Esperando a los bárbaros (DeBolsillo 2003) es una novela desoladora, llena de violencia, sutil y directa, hacia afuera y hacia el interior. John M. Coetzee (Premio Nobel de Literatura 2003) recrea una sucesión de imágenes bestiales del ser humano en el límite del Imperio, donde se halla la frontera entre la civilización y la barbarie y el límite de la propia fortaleza psíquica y física. El protagonista de la novela acaba enamorándose de una joven negra, herida por los funcionarios blancos, y de ahí nace una historia de amor entrañable y repelente a partes iguales. La sexualidad como descarga física y emocional y como necesidad de calor humano, aunque se rechace al cuerpo del otro y ese otro se sepa rechazado.

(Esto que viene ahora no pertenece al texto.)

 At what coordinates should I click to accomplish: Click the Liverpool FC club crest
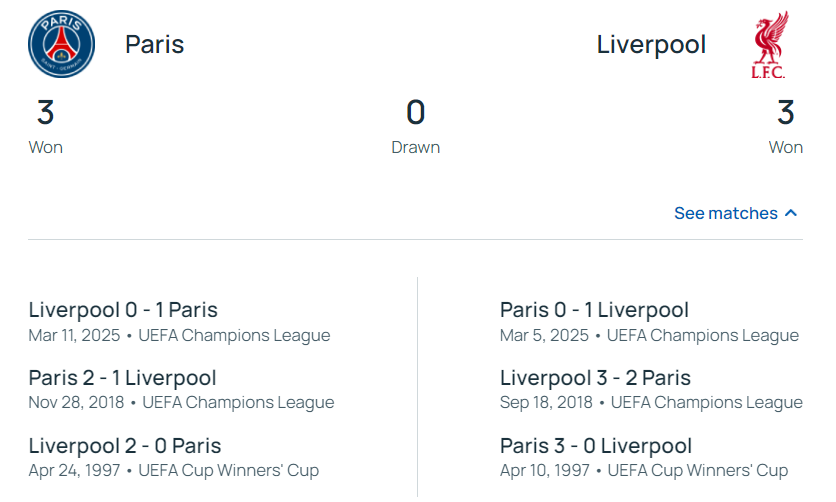tap(769, 45)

El viento caliente arrastra el polvo por el patio del puesto de frontera. Un lugar a merced de los bárbaros a los que el Imperio los ha calificado de peligrosos y les ha declarado la guerra. Ya nadie atiende a la razón, ya nadie escucha que los bárbaros son nómadas inofensivos con los que llevan mucho tiempo conviviendo. El calor convierte a la barraca en un lugar maloliente y sofocante, donde los prisioneros aguardan sentencia: ceguera o muerte.

Las sesiones de tortura son la antesala de la muerte y los intereses del Estado la ruina de todos los habitantes a ambos lados de la frontera. ¿Cómo le resulta posible comer después, después de haber estado… trabajando con seres humanos? Es algo que siempre me pregunto acerca de los verdugos y otros hombres semejantes. El coronel Joll, jefe de la expedición, calla.

Esperando a los bárbaros es, sin duda alguna, una estampa poética de aquella Sudáfrica sumergida en la virulencia del Apartheid.